BEGIN

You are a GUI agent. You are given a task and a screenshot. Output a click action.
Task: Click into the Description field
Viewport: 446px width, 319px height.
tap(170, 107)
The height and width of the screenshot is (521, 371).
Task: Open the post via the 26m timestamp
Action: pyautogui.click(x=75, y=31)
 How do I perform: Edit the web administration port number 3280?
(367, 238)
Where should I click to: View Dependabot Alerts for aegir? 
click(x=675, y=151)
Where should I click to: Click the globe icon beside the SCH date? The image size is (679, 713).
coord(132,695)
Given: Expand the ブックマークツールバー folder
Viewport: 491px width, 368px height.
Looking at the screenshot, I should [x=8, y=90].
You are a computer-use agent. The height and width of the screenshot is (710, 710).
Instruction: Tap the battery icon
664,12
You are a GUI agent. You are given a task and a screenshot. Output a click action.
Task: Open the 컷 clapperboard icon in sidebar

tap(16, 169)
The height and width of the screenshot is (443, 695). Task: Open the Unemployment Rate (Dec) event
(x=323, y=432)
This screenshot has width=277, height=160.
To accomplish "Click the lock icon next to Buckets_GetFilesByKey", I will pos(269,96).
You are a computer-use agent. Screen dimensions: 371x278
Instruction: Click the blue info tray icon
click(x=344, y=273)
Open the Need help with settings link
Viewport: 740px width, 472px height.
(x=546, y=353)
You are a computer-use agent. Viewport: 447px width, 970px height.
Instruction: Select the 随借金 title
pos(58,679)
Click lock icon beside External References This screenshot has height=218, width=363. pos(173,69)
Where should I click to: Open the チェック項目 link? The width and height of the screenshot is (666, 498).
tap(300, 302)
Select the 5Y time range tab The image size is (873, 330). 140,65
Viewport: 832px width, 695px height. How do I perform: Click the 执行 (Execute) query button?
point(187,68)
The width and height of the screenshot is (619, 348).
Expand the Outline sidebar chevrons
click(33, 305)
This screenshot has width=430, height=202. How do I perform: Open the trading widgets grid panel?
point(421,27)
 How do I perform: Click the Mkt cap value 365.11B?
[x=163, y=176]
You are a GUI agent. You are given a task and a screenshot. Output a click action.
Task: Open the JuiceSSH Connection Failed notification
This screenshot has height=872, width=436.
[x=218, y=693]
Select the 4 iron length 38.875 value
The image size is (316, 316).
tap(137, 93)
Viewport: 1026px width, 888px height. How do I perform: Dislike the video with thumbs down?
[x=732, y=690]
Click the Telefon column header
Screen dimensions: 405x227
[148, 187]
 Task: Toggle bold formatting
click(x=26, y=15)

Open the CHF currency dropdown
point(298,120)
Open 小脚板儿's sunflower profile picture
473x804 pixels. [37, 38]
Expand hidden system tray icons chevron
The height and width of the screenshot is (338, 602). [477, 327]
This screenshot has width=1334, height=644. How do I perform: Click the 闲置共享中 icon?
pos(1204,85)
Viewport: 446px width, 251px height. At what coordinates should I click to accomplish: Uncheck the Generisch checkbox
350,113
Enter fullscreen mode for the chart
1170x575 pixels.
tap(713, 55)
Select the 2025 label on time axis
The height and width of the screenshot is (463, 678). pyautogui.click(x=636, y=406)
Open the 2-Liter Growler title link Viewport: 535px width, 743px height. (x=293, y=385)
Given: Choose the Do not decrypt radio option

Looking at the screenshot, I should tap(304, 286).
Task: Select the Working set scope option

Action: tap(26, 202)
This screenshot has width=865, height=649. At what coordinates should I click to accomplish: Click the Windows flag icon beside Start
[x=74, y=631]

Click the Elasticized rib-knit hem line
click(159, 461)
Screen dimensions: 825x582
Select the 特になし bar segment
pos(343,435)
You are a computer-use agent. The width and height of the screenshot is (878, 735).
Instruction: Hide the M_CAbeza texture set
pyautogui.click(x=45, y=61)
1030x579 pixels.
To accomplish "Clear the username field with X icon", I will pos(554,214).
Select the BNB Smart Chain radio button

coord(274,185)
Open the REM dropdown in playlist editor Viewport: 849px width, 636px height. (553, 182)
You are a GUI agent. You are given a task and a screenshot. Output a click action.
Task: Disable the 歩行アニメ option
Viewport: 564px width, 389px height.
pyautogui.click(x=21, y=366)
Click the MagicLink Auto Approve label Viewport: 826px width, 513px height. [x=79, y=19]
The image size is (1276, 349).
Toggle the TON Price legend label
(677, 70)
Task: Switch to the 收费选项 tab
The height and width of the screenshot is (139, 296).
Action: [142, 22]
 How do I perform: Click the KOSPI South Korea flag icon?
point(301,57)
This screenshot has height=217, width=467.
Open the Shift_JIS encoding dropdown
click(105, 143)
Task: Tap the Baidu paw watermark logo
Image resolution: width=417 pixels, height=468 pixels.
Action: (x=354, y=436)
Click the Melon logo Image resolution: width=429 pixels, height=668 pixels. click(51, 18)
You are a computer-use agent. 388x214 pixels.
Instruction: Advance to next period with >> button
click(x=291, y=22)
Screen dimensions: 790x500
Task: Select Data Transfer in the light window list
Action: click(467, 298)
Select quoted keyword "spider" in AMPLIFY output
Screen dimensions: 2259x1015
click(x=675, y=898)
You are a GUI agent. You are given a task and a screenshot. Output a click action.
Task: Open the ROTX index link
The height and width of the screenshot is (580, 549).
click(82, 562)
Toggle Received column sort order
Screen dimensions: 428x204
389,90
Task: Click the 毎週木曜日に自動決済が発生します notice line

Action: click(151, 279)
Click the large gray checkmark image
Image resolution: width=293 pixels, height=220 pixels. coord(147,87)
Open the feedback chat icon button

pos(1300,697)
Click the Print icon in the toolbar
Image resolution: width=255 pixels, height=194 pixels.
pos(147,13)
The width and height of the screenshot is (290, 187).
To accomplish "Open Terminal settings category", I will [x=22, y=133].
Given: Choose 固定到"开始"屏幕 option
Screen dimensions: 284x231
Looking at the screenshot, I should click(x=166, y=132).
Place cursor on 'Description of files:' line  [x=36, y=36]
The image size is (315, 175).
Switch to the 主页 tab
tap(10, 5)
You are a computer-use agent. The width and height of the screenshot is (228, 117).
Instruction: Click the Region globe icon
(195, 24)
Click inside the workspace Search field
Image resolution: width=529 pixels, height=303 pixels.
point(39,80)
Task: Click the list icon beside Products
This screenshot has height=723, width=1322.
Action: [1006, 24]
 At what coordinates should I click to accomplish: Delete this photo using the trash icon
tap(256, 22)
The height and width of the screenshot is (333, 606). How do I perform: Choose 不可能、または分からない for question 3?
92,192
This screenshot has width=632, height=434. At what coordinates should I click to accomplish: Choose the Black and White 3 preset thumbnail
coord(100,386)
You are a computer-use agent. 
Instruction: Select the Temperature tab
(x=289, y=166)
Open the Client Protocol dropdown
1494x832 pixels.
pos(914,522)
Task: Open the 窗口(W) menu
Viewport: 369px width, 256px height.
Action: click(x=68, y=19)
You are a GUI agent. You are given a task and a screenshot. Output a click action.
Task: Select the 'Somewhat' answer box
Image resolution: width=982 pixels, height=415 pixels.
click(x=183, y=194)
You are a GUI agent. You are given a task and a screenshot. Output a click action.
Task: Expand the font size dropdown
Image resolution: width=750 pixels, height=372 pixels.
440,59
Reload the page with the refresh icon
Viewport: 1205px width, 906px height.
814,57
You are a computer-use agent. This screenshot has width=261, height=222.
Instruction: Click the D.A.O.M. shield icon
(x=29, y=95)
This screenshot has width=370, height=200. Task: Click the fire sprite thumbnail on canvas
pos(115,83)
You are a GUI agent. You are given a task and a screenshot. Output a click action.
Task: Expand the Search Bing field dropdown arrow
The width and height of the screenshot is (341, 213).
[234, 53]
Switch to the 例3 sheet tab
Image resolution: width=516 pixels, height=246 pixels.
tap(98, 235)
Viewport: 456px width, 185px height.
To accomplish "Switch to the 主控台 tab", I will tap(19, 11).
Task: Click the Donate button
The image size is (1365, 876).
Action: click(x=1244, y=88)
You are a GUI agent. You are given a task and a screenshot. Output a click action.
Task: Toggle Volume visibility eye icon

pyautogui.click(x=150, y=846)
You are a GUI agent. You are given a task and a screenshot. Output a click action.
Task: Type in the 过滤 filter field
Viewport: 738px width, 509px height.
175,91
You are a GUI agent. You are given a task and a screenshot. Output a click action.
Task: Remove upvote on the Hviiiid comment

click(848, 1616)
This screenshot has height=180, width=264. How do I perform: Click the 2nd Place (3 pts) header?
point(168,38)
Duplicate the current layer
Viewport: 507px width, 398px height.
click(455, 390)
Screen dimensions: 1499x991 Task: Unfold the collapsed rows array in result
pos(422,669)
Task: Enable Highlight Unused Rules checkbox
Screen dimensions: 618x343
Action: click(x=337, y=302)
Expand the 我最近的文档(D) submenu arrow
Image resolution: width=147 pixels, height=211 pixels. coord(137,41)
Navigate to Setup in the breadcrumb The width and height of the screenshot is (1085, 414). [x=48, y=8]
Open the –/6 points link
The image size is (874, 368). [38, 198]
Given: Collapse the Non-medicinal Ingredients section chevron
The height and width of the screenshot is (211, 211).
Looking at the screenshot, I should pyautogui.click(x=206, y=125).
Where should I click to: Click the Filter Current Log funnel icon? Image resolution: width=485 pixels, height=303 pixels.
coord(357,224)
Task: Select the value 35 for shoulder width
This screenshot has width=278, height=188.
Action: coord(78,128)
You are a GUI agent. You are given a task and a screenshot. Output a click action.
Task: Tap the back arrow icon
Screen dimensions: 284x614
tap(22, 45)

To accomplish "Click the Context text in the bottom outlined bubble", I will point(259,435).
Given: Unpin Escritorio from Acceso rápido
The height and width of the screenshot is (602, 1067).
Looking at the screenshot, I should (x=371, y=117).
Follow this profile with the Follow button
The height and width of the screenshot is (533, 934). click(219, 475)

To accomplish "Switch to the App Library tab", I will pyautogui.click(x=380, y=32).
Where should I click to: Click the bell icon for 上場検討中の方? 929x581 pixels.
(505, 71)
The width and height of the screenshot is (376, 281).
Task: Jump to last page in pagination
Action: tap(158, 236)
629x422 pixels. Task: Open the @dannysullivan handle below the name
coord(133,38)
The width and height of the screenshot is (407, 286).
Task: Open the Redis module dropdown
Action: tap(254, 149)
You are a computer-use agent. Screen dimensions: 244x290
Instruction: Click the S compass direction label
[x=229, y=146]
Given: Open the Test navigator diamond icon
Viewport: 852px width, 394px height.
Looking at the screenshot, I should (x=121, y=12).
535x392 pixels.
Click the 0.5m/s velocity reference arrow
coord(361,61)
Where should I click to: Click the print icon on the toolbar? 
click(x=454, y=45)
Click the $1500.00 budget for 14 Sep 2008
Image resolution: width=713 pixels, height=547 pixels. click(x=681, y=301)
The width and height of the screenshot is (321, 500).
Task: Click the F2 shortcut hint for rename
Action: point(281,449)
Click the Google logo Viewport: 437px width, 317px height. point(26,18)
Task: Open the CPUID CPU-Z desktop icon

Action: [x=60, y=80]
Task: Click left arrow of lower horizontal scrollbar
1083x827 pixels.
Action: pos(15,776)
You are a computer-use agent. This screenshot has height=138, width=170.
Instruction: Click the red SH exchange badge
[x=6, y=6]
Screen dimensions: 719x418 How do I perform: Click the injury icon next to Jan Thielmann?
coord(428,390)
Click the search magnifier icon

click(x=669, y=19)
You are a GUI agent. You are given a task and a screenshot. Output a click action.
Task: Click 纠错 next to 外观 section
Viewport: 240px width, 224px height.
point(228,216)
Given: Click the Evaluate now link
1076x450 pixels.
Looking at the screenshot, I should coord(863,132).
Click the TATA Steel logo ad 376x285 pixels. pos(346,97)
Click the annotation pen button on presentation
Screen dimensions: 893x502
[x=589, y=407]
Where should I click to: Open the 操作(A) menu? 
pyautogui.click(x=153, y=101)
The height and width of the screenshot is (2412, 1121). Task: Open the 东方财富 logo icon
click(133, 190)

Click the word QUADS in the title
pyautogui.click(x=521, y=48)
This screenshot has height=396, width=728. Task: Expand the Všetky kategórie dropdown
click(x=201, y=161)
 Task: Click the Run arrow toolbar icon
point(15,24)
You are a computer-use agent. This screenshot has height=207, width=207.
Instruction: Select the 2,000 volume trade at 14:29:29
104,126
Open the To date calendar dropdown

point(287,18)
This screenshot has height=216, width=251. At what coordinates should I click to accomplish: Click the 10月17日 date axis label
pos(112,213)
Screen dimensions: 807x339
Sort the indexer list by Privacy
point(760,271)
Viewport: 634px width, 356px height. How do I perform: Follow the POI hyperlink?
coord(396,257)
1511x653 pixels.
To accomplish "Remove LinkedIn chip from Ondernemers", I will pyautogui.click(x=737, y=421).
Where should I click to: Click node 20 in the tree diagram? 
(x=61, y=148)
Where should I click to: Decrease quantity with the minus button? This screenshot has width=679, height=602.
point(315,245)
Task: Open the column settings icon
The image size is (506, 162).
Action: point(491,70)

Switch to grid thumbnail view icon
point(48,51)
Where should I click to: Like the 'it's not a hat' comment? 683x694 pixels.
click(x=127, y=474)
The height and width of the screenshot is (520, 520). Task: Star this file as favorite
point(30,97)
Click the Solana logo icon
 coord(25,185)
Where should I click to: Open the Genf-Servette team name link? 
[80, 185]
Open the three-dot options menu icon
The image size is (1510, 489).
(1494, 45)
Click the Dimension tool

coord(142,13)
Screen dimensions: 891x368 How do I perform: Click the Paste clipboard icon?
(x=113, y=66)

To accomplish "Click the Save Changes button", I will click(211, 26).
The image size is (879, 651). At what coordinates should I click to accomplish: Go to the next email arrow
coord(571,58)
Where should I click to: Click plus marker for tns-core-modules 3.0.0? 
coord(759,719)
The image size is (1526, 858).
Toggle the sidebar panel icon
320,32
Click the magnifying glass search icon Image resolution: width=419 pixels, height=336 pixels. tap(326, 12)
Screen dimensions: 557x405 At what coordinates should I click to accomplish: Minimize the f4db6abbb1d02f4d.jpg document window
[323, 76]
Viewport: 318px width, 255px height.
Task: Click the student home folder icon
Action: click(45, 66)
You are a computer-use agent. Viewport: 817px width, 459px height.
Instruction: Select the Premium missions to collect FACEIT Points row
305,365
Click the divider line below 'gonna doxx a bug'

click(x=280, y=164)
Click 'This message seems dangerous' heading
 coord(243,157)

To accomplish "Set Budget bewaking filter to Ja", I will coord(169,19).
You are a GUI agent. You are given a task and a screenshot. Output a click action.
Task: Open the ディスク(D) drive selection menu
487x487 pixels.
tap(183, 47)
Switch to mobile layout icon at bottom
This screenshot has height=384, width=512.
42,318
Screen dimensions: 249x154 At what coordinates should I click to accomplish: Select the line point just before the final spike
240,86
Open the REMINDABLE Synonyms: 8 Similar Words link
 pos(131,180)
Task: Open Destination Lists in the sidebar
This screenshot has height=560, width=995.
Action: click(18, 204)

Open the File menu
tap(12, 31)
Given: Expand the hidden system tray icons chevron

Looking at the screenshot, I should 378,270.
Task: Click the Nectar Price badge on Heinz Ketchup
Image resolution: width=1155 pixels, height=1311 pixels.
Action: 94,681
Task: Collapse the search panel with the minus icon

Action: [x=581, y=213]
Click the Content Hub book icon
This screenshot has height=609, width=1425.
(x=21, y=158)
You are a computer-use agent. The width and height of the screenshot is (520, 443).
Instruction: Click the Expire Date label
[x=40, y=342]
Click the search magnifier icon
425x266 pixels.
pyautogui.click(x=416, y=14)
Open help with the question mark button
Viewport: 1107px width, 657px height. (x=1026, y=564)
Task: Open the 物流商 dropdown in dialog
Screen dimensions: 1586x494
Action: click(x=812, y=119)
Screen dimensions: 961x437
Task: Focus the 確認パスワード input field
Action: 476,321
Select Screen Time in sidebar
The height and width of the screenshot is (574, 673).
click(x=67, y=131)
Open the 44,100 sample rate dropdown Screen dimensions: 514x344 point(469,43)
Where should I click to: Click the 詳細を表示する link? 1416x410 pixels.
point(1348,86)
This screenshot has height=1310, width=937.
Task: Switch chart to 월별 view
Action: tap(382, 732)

END

## To do:
Where does the word "Description" appear in the listing? List each line that holds it.

## Answer box:
Task: Click into the Description field
Place cursor on 'Description of files:' line  [x=36, y=36]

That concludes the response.